WHAT YOU NEED TO DO: Look below for the line that has "Where should I click to: Start". Set down the lines from there through the line that has "Given: Select the Secure Notes tab", exactly as written.

DATA EXCERPTS:
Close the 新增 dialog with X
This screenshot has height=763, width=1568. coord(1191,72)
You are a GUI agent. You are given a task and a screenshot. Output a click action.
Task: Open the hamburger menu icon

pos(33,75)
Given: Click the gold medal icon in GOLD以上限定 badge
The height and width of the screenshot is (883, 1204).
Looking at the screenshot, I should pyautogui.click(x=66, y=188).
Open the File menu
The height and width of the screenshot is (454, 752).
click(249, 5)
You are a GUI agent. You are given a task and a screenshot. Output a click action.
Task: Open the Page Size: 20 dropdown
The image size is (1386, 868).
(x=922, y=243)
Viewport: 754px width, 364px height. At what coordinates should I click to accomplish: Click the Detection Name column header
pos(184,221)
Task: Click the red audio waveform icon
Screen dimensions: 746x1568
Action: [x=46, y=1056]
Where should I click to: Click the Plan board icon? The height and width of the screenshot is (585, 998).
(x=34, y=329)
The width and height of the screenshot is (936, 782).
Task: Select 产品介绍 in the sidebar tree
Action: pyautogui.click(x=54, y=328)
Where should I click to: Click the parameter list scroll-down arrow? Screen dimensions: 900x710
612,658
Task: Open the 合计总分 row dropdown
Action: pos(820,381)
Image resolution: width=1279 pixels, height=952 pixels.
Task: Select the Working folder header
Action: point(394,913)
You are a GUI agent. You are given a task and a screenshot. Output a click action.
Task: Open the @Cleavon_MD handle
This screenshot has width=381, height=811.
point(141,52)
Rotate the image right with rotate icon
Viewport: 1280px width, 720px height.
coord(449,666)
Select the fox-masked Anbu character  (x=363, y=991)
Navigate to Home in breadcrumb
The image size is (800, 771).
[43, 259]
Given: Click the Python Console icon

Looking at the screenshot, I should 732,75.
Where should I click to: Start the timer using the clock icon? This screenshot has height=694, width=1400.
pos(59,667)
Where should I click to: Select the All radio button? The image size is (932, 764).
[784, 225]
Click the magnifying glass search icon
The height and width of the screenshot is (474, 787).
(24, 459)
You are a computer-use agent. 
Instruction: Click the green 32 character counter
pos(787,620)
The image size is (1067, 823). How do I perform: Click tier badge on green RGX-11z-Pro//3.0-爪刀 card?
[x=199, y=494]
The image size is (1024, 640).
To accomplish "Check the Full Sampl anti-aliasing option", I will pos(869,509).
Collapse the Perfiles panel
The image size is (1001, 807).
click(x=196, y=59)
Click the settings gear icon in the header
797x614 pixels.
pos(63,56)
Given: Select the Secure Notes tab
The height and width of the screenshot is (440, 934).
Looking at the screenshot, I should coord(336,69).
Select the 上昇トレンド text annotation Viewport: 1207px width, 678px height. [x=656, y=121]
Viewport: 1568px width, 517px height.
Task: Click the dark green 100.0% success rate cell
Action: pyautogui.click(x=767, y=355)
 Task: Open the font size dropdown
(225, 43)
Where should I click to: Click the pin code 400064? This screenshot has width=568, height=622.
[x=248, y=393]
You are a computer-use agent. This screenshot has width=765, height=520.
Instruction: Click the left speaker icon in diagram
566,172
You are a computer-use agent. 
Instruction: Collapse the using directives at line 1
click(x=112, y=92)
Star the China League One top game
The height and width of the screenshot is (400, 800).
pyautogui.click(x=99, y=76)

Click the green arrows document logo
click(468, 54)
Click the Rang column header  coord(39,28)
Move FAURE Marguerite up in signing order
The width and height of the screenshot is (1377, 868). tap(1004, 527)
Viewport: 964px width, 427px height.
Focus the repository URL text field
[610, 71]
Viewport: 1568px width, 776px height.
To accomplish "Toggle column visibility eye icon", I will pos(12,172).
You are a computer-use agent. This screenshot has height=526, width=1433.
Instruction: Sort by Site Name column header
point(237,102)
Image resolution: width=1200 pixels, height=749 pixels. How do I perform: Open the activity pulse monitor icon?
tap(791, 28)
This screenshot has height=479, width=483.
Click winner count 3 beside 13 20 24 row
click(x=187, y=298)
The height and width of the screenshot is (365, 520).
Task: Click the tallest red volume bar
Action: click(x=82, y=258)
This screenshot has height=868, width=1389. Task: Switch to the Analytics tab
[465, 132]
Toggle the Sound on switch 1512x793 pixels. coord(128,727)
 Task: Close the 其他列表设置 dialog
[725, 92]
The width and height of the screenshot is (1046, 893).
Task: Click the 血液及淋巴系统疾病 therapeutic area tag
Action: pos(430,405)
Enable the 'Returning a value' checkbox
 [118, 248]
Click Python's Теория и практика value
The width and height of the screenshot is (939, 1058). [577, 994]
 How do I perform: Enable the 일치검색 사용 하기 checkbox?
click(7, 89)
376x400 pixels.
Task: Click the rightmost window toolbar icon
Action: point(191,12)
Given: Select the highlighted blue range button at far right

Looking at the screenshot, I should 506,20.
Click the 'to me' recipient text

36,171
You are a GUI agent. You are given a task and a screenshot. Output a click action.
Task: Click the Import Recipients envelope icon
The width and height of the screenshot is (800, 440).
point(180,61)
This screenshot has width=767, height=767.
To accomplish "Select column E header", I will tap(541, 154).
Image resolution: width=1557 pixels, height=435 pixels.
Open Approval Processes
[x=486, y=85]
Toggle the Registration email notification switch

TASK OUTPUT:
Where should I click to: Start the timer using the clock icon? This screenshot has height=694, width=1400.
pos(59,667)
Where should I click to: Select the All radio button? The image size is (932, 764).
[784, 225]
Click the magnifying glass search icon
The height and width of the screenshot is (474, 787).
(24, 459)
You are a computer-use agent. 
Instruction: Click the green 32 character counter
pos(787,620)
The image size is (1067, 823). How do I perform: Click tier badge on green RGX-11z-Pro//3.0-爪刀 card?
[x=199, y=494]
The image size is (1024, 640).
To accomplish "Check the Full Sampl anti-aliasing option", I will pos(869,509).
Collapse the Perfiles panel
The image size is (1001, 807).
click(x=196, y=59)
Click the settings gear icon in the header
797x614 pixels.
pos(63,56)
Given: Select the Secure Notes tab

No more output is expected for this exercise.